Mais dans la Chine très inégalitaire d’aujourd’hui, il semble que Lishui subisse un retour de bâton.

Regardez aujourd’hui: les fonctionnaires sont les seigneurs, et ce pays est plein de capitalistes

Lishui

Mon oncle est désormais agriculteur dans la banlieue de Tianjin, et affirme n’avoir rien de plus que la pension de 15 dollars que le gouvernement lui verse chaque mois. Il aime toujours parler politique. «Le but de la Révolution culturelle était bon», insiste-t-il. «Il manque à notre société d’aujourd’hui l’esprit positif de la Révolution culturelle.»

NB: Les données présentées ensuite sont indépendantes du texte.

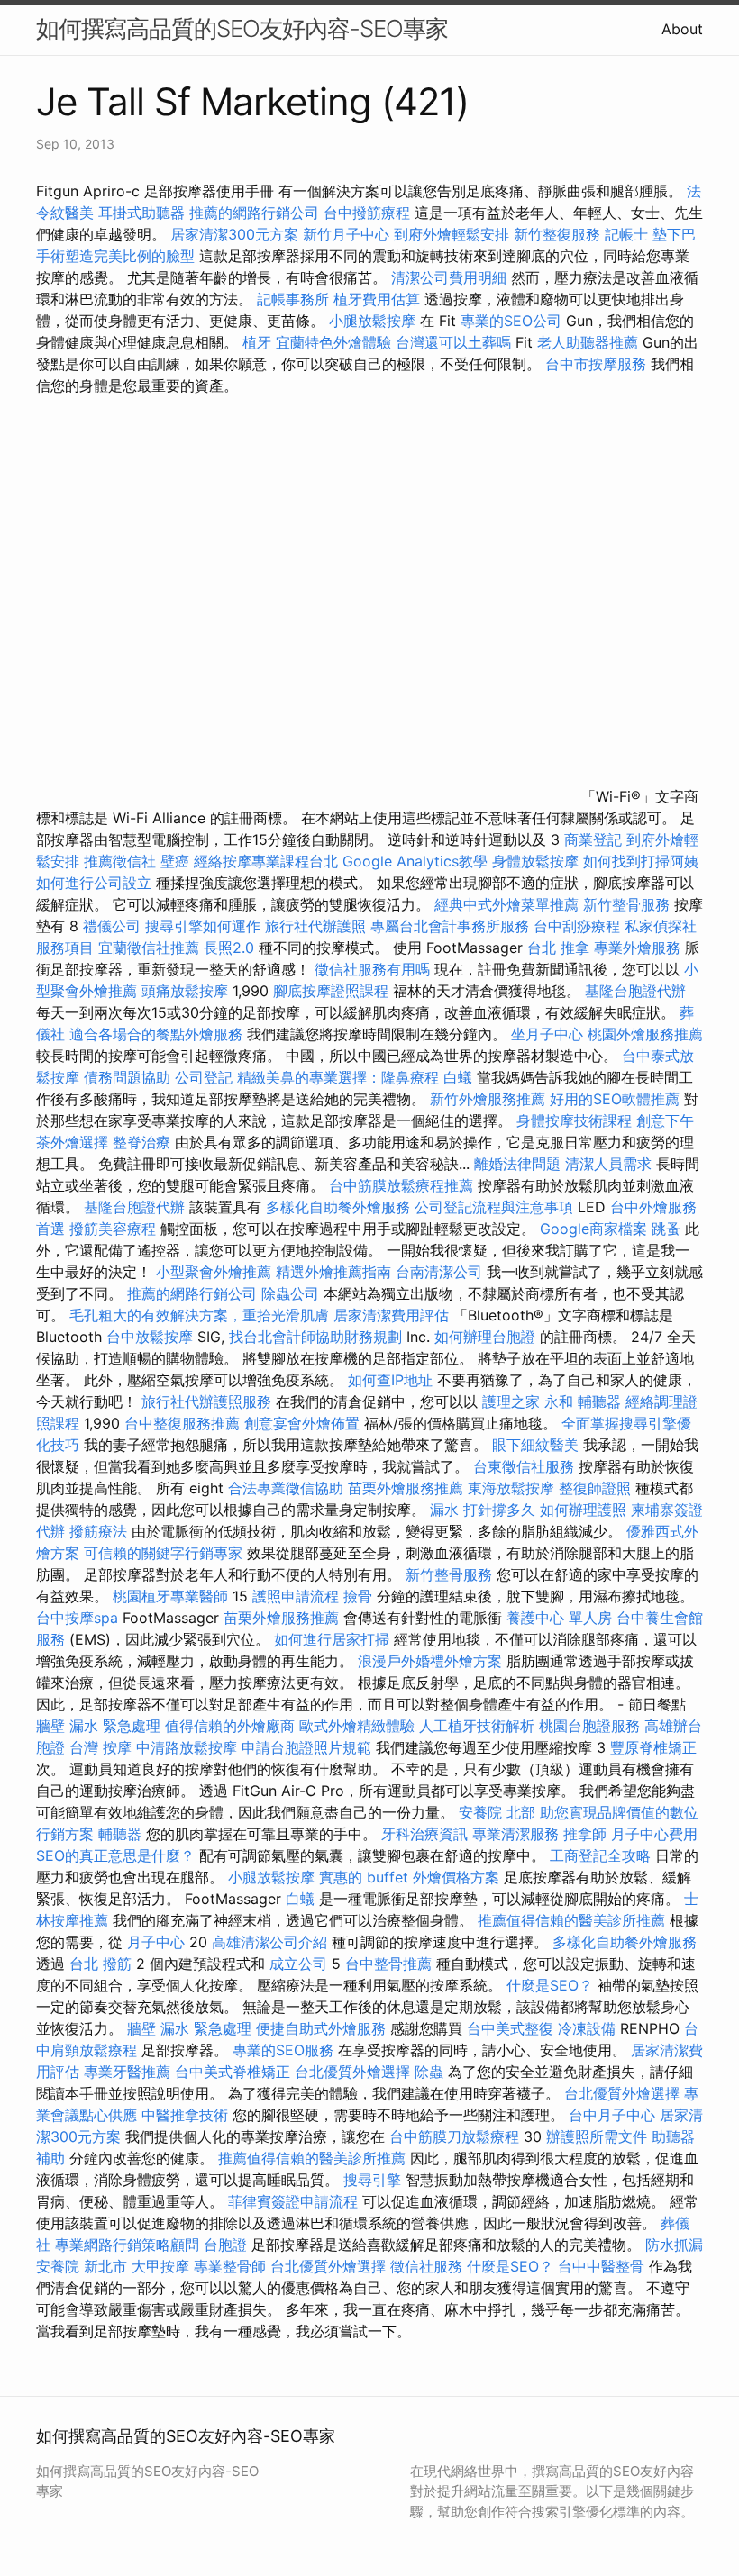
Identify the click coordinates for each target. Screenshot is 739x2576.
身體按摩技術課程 (576, 1120)
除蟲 (429, 2072)
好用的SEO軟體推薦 (615, 1099)
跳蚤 (666, 1229)
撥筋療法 (98, 1531)
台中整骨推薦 (390, 1964)
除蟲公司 (290, 1293)
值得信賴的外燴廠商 (230, 1726)
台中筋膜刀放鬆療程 (456, 2136)
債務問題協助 (127, 1077)
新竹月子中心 (346, 234)
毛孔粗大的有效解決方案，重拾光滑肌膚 (199, 1315)
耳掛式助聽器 (141, 213)
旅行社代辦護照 (315, 926)
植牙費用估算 (376, 299)
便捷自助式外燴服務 (323, 2028)
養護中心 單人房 (559, 1618)
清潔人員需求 (608, 1164)
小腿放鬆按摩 (374, 321)
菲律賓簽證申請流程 (293, 2201)
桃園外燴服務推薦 (645, 1034)
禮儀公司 (112, 926)
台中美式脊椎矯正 (235, 2072)
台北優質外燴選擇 (352, 2072)
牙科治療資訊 (424, 1834)
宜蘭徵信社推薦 (148, 948)
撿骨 (357, 1596)
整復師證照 (595, 1488)
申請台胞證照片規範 (306, 1747)
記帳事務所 (293, 299)
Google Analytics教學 (415, 861)
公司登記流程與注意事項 (494, 1207)
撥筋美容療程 (112, 1229)
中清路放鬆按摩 (189, 1747)
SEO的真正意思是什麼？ (115, 1855)
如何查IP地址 (390, 1380)
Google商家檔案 (593, 1229)
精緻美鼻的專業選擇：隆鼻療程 (338, 1077)
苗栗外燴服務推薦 (405, 1488)
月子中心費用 (654, 1834)
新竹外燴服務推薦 (490, 1099)
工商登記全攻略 (600, 1855)
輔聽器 (599, 1401)
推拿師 (585, 1834)
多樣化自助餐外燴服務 (338, 1207)
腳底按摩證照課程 (333, 991)
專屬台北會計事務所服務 (449, 926)
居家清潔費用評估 (391, 1315)
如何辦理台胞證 (484, 1337)
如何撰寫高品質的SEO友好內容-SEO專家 (242, 28)
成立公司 (298, 1964)
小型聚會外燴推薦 (213, 1272)
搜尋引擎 (372, 2180)
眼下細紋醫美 (535, 1445)
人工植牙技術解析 (476, 1726)
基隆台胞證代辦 (635, 991)
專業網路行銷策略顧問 (127, 2245)
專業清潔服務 (515, 1834)
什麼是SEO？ (549, 1985)
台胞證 (225, 2245)
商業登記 (593, 839)
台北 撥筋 (100, 1964)
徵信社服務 (426, 2266)
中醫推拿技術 (184, 2115)
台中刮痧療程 (579, 926)
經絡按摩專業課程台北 (268, 861)
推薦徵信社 (120, 861)
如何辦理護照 (583, 1510)
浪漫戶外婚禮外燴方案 (432, 1661)
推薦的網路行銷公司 (254, 213)
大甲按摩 (160, 2266)
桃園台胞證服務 (589, 1726)
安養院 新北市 (81, 2266)
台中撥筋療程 (369, 213)
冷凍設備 (587, 2028)
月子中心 (156, 1942)
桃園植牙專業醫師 (170, 1596)
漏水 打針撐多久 (482, 1510)
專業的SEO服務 (283, 2050)
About (682, 29)
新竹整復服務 (557, 234)
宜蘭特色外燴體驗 (333, 342)
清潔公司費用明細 (448, 277)
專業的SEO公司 (511, 321)
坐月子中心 (547, 1034)
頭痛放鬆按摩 (187, 991)
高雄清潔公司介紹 (269, 1942)
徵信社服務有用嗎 (372, 969)
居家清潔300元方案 (234, 234)
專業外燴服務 (637, 948)
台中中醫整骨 (603, 2266)
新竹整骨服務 (626, 904)
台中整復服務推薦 (184, 1423)
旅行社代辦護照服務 (206, 1401)
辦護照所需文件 (596, 2136)
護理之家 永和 (527, 1401)
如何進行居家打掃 (331, 1639)
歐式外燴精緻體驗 (357, 1726)
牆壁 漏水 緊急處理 (98, 1726)
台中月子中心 (612, 2115)
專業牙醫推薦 (127, 2072)
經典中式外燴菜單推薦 (506, 904)
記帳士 (626, 234)
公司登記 (204, 1077)
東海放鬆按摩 (513, 1488)
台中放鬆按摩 (151, 1337)
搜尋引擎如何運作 (202, 926)
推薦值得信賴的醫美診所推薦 (571, 1920)
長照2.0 (229, 948)
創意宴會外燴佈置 (302, 1423)
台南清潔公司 (439, 1272)
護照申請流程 (295, 1596)
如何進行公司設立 (93, 883)
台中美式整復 (510, 2028)
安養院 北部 (497, 1812)
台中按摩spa (77, 1618)
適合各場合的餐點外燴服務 (155, 1034)
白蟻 (457, 1077)
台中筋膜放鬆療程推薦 (403, 1185)
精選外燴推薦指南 (333, 1272)
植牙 (256, 342)
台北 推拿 (558, 948)
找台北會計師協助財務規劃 (315, 1337)
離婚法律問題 (517, 1164)
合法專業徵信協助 (285, 1488)
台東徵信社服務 (523, 1466)
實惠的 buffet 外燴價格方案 (409, 1877)
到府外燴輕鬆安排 (451, 234)
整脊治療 (141, 1142)
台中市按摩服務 (598, 364)
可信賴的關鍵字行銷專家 (163, 1553)
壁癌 (174, 861)
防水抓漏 (674, 2245)
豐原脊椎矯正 (653, 1747)
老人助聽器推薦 (587, 342)
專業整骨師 (230, 2266)
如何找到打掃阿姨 (640, 861)
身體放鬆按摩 (537, 861)
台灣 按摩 (100, 1747)
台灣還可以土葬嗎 (453, 342)
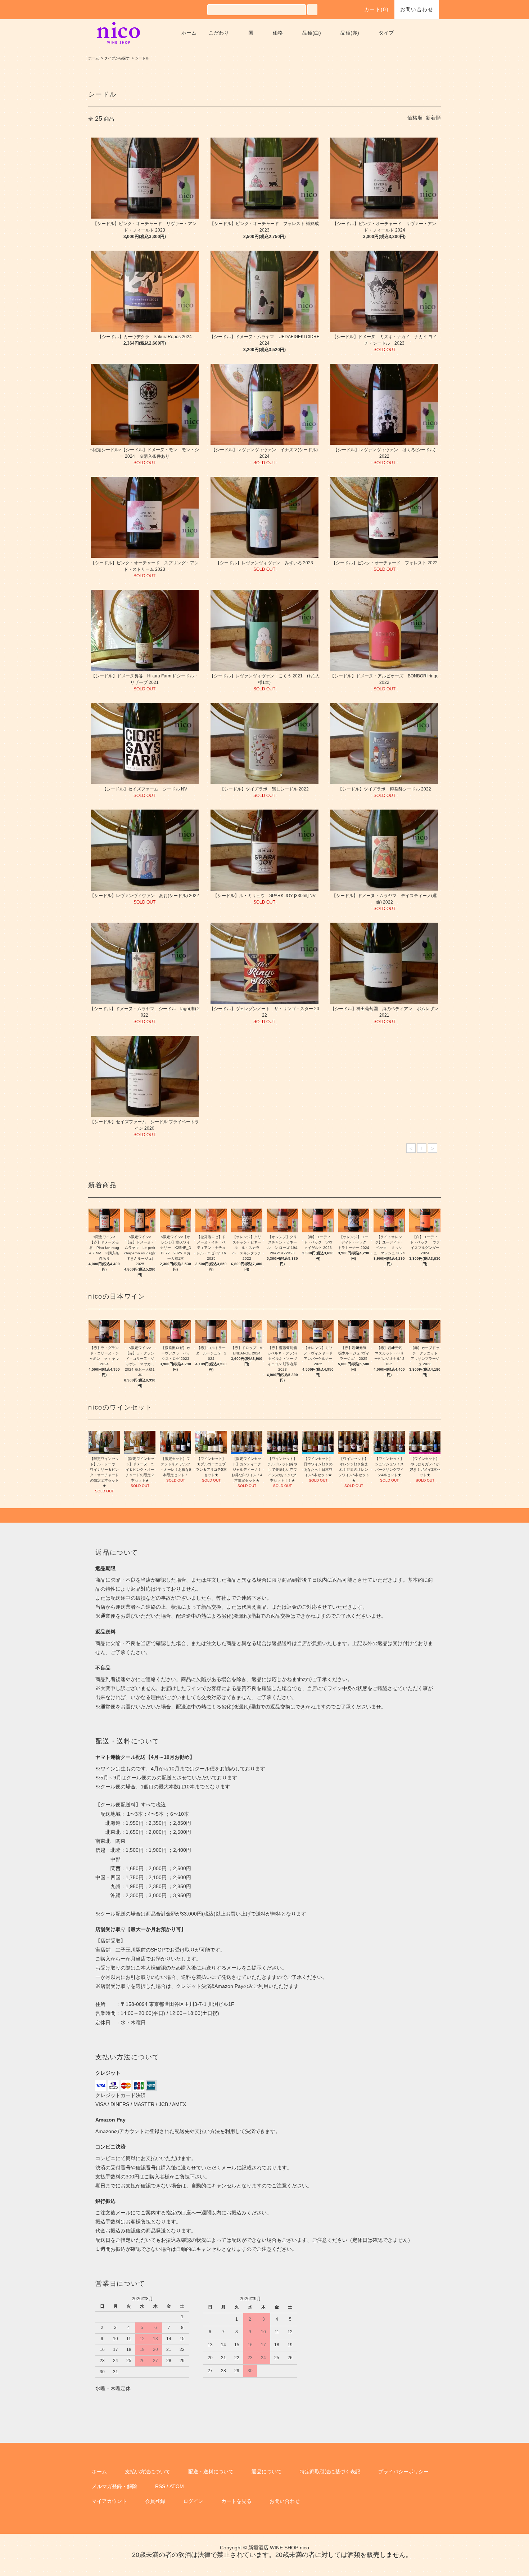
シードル (142, 58)
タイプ (386, 33)
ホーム (188, 33)
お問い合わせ (416, 9)
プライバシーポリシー (403, 2471)
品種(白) (311, 33)
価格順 (414, 118)
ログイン (193, 2501)
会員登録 (155, 2501)
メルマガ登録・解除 (114, 2486)
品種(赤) (349, 33)
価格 (278, 33)
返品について (267, 2471)
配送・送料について (211, 2471)
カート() (376, 9)
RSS (160, 2486)
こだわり (219, 33)
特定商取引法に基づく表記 (330, 2471)
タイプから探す (117, 58)
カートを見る (236, 2501)
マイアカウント (109, 2501)
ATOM (176, 2486)
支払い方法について (147, 2471)
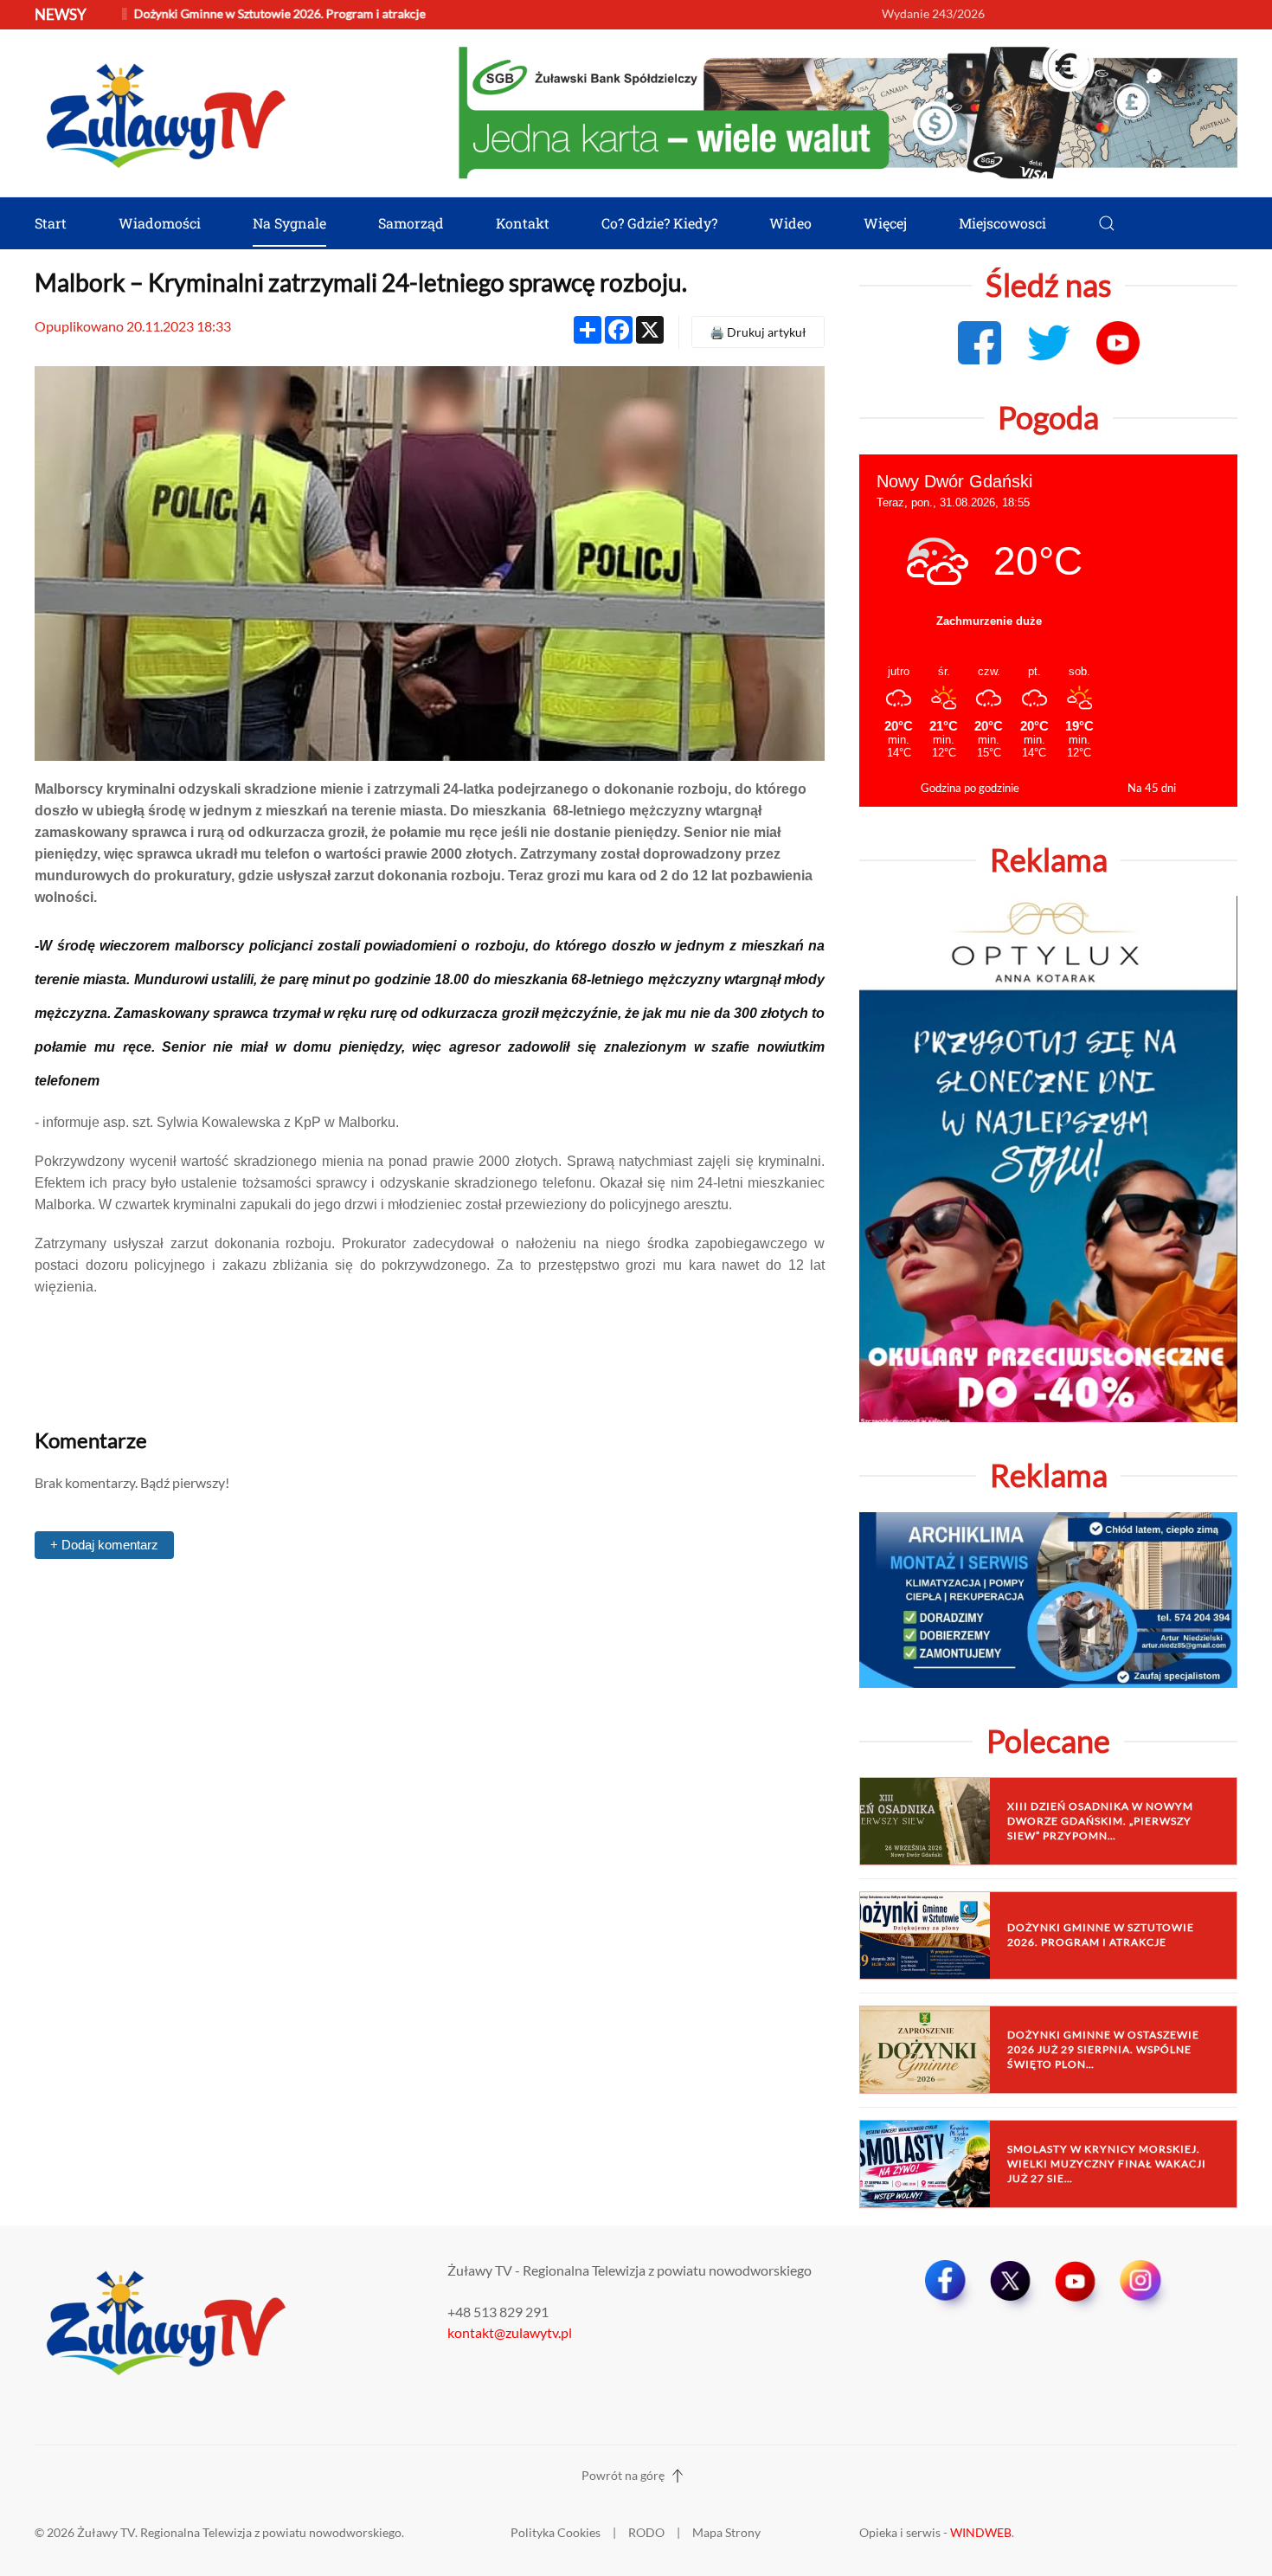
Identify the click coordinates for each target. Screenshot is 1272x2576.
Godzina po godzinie (970, 788)
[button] (1106, 223)
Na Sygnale (289, 223)
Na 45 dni (1151, 788)
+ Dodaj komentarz (104, 1544)
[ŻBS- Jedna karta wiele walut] (848, 111)
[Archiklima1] (1048, 1597)
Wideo (790, 223)
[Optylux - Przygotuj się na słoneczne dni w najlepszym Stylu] (1048, 1157)
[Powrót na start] (164, 113)
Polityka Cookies (556, 2532)
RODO (646, 2532)
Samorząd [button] (411, 223)
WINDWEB (981, 2532)
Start (51, 223)
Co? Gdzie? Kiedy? (659, 223)
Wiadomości (160, 223)
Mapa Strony (726, 2532)
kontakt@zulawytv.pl (509, 2332)
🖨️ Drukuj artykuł (758, 332)
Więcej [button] (885, 223)
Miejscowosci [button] (1002, 223)
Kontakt (522, 223)
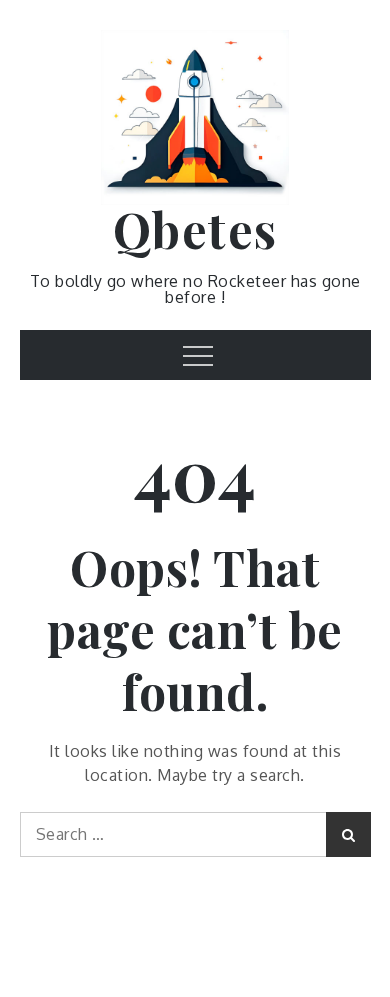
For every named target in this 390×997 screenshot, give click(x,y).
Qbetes (195, 229)
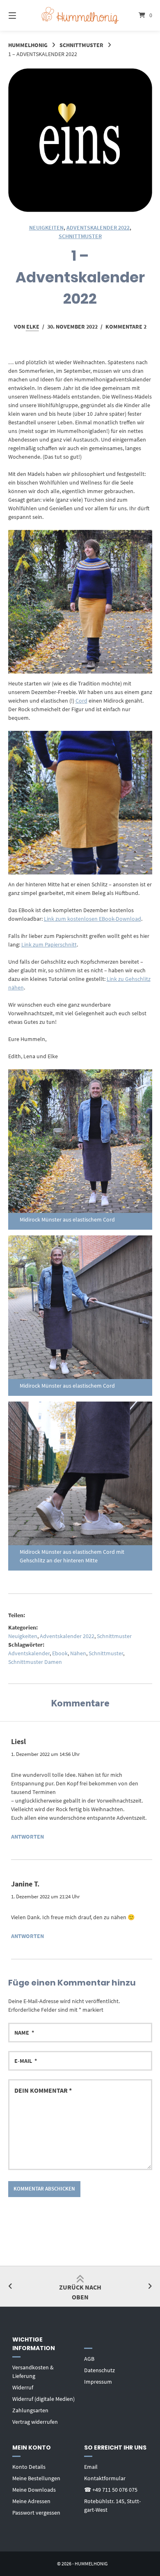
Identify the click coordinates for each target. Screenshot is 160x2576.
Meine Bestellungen (36, 2478)
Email (91, 2466)
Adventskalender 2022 (98, 227)
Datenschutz (99, 2370)
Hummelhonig (28, 45)
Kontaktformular (105, 2478)
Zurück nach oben (80, 2292)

Lishui est sérieux lorsqu’il dit cela. «Pendant la Révolution culturelle, personne n’osait commettre des abus de pouvoir comme aujourd’hui», estime-t-il. «Les fermiers et les ouvriers étaient quasiment les vrais maîtres du pays. Regardez aujourd’hui: les fonctionnaires sont les seigneurs, et ce pays est plein de capitalistes. Je dirais que 99% des responsables des villages en Chine», dont certains sont choisis par le biais d’un processus quasi-démocratique, «ont donné des pots de vin pour se faire élire.»

Début 2013, lorsque le président chinois Xi Jinping a lancé une vaste campagne anti-corruption, son portrait a fait son apparition sur le mur de mon oncle. Pendant nos conversations, Lishui, très enthousiaste, faisait le rapprochement entre cette campagne et un mouvement dirigé par Mao en 1963, les Quatre nettoyages, censé extirper les éléments «réactionnaires» de la politique chinoise. Mais à la grande déception de Lishui, il n’y a pas eu de nouvelle Révolution culturelle. La dernière fois que j’ai rendu visite à mon oncle, le portrait de Xi n’ornait plus le mur. Lishui attend toujours.